Content starts
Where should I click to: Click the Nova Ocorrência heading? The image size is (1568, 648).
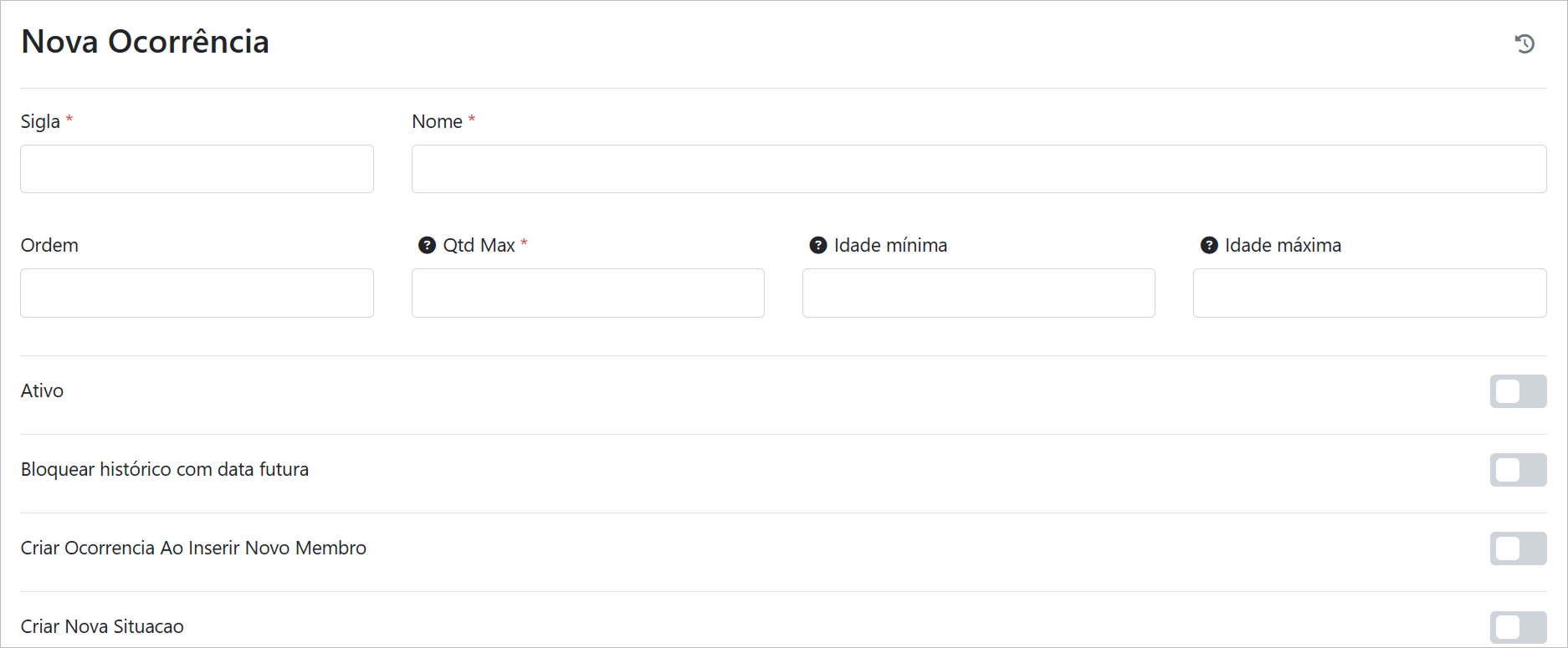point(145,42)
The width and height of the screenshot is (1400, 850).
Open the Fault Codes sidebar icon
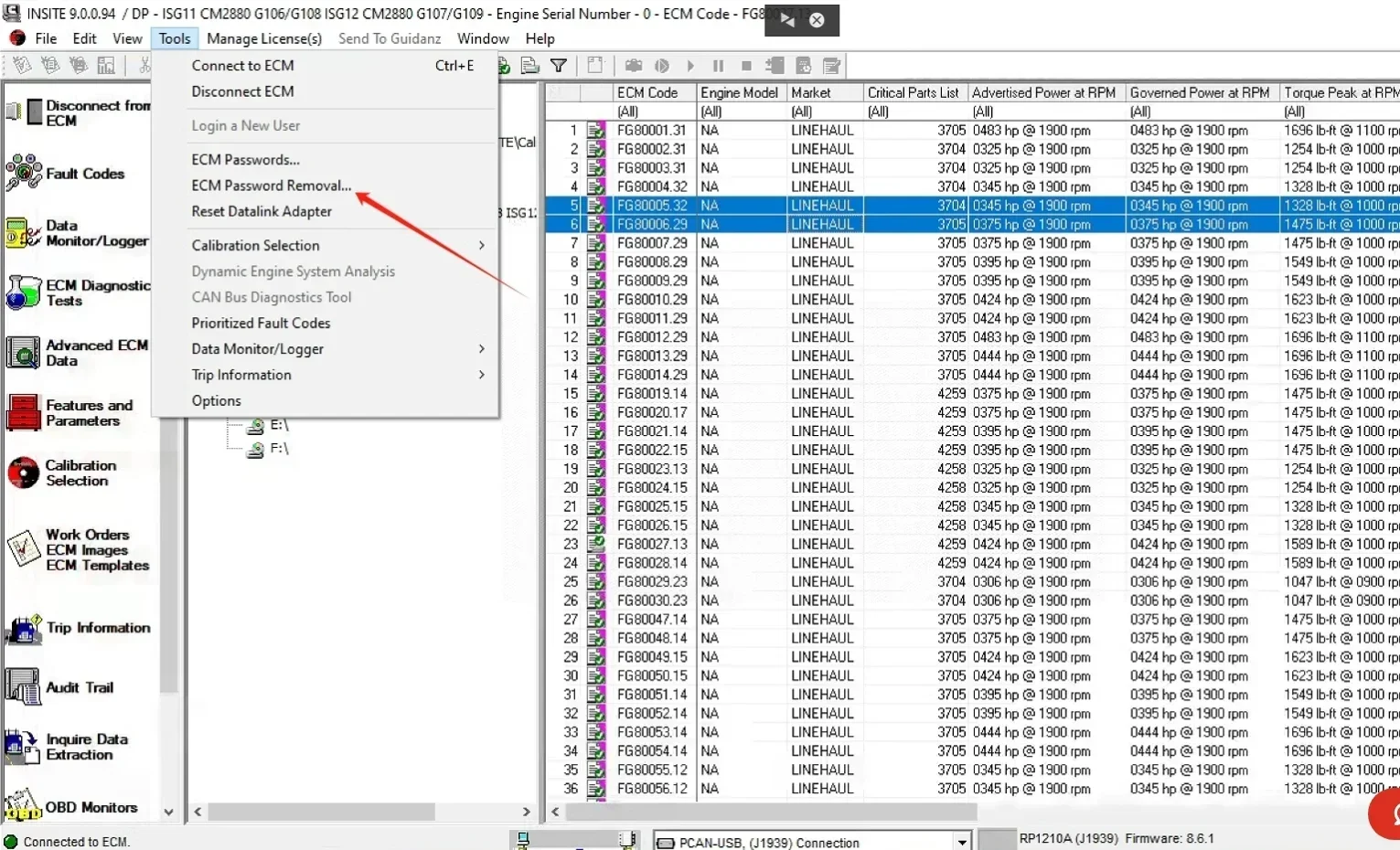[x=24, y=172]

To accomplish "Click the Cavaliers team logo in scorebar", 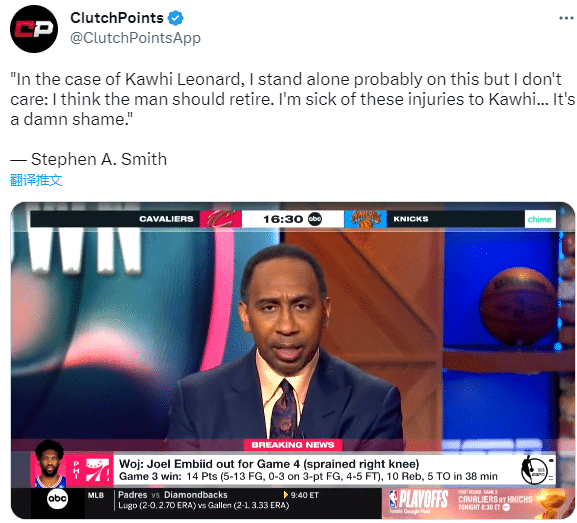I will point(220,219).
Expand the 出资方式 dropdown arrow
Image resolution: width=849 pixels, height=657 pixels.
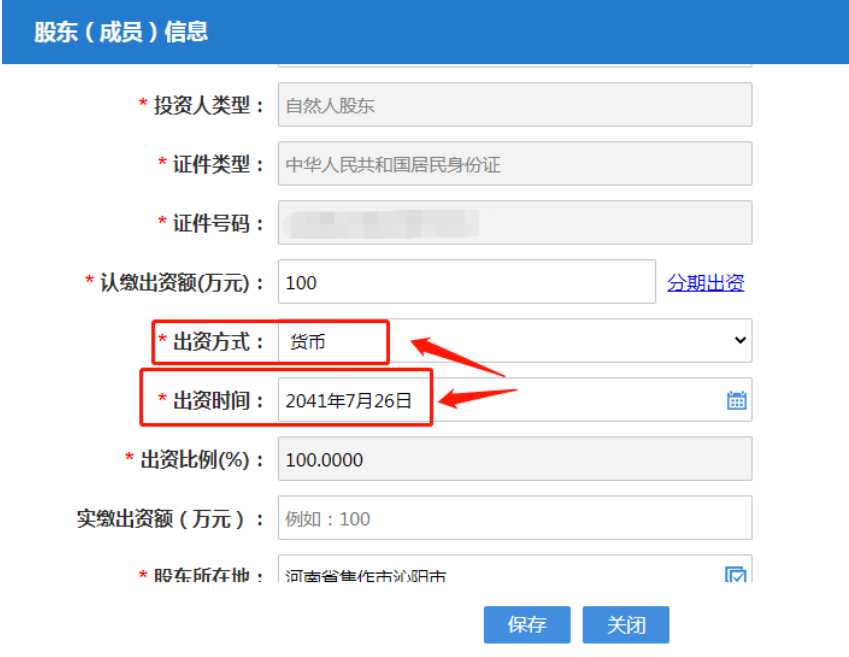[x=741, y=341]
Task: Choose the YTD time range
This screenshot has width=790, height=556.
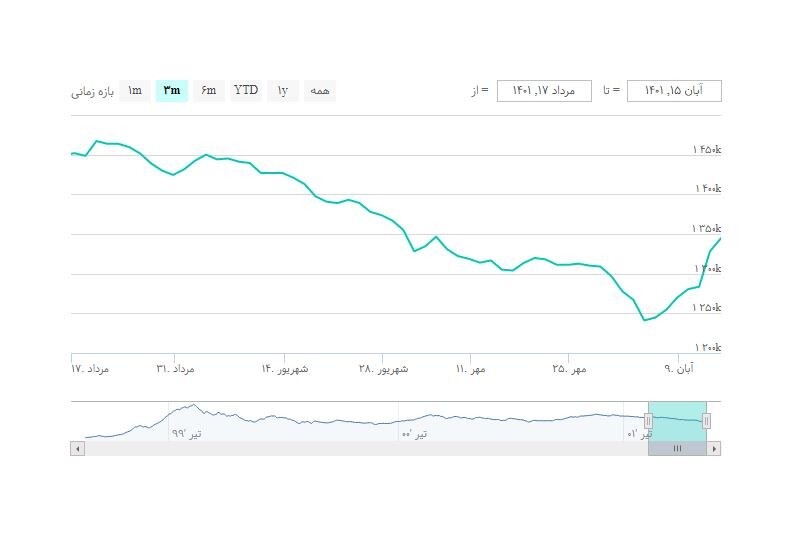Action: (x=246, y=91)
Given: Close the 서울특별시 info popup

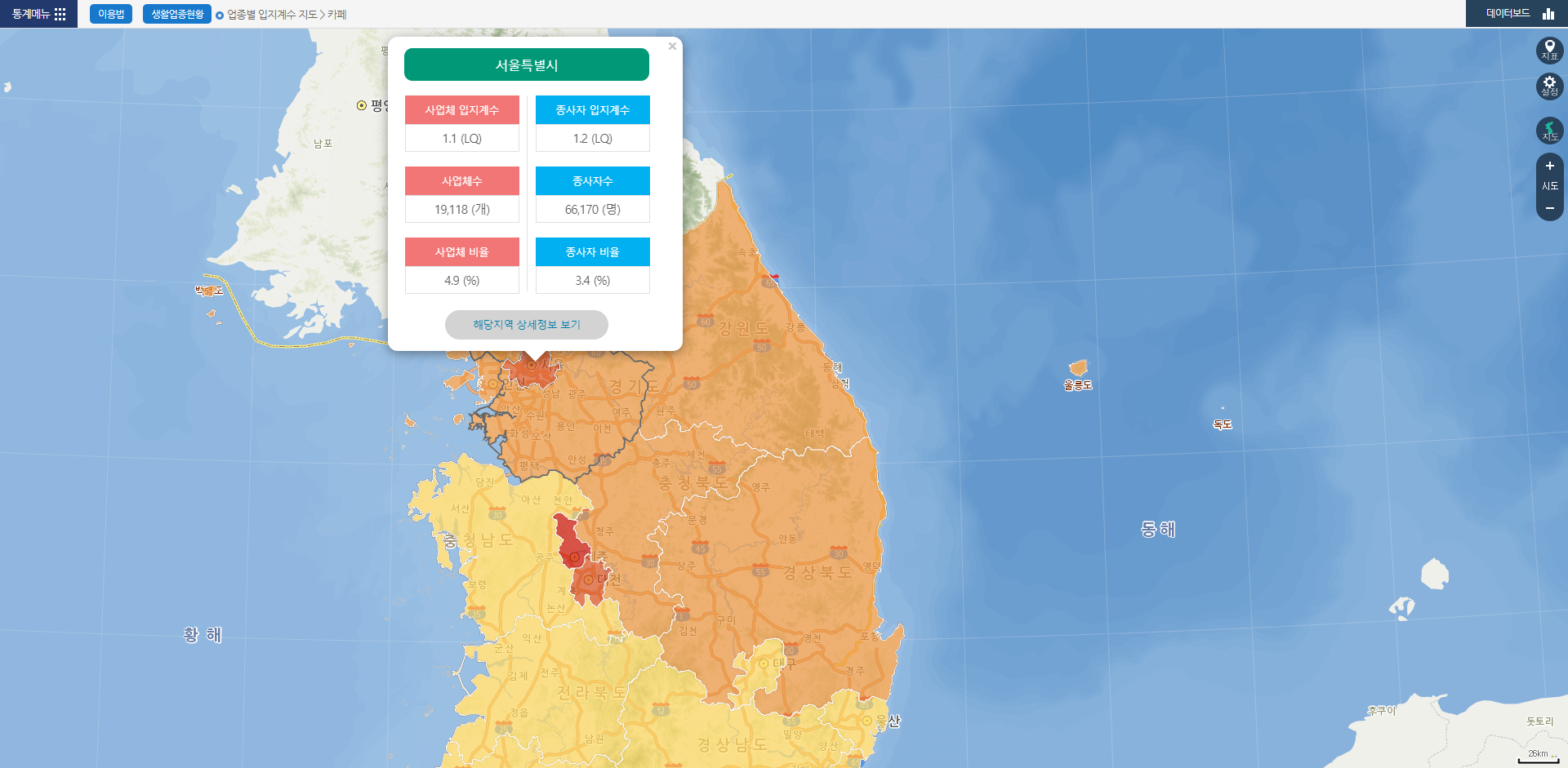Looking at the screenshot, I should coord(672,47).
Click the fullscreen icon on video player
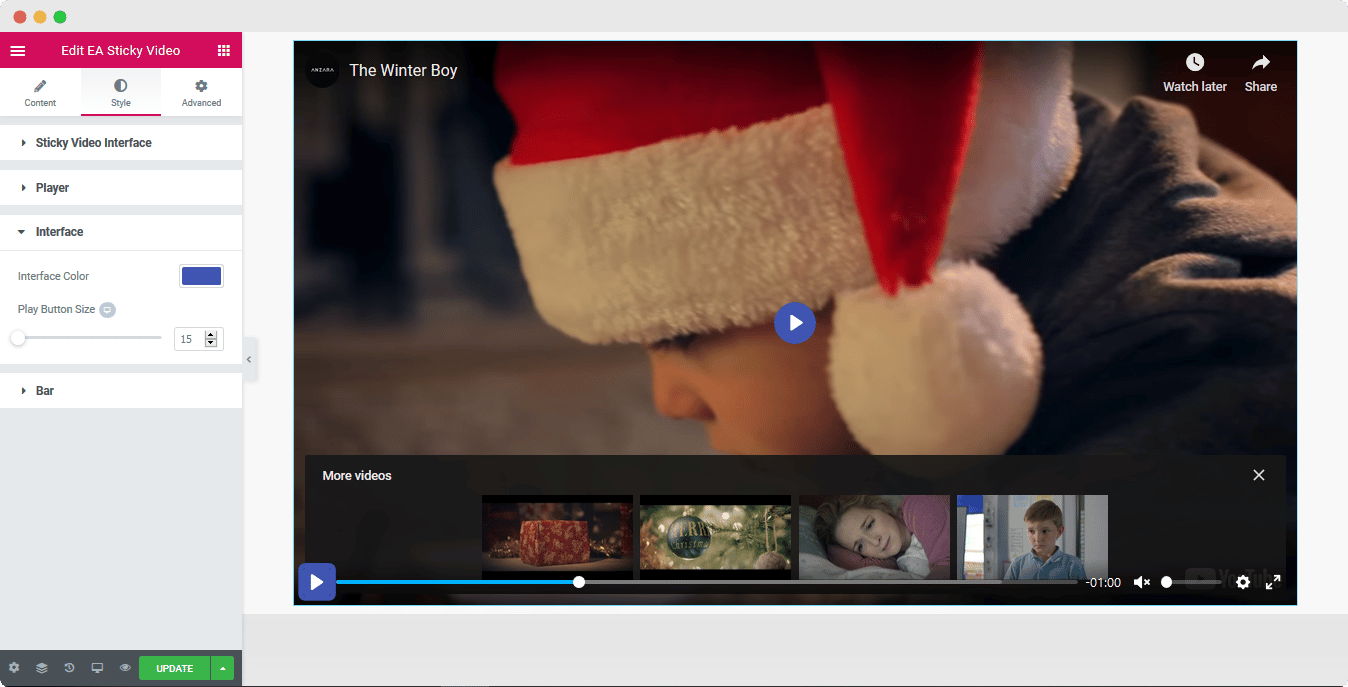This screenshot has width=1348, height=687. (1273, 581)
Content ends
▶ **WHAT NEEDS TO BE DONE**
Both the line containing "Image resolution: width=849" and the last line of the listing above belong in the copy, along with every line between them; retype them exactly and omit the pictures.

▶ **RESPONSE TO THE TASK**
Image resolution: width=849 pixels, height=657 pixels.
[x=741, y=341]
Task: Choose the YTD time range
This screenshot has width=790, height=556.
Action: (x=246, y=91)
Given: Close the 서울특별시 info popup

Looking at the screenshot, I should coord(672,47).
Click the fullscreen icon on video player
This screenshot has width=1348, height=687. (1273, 581)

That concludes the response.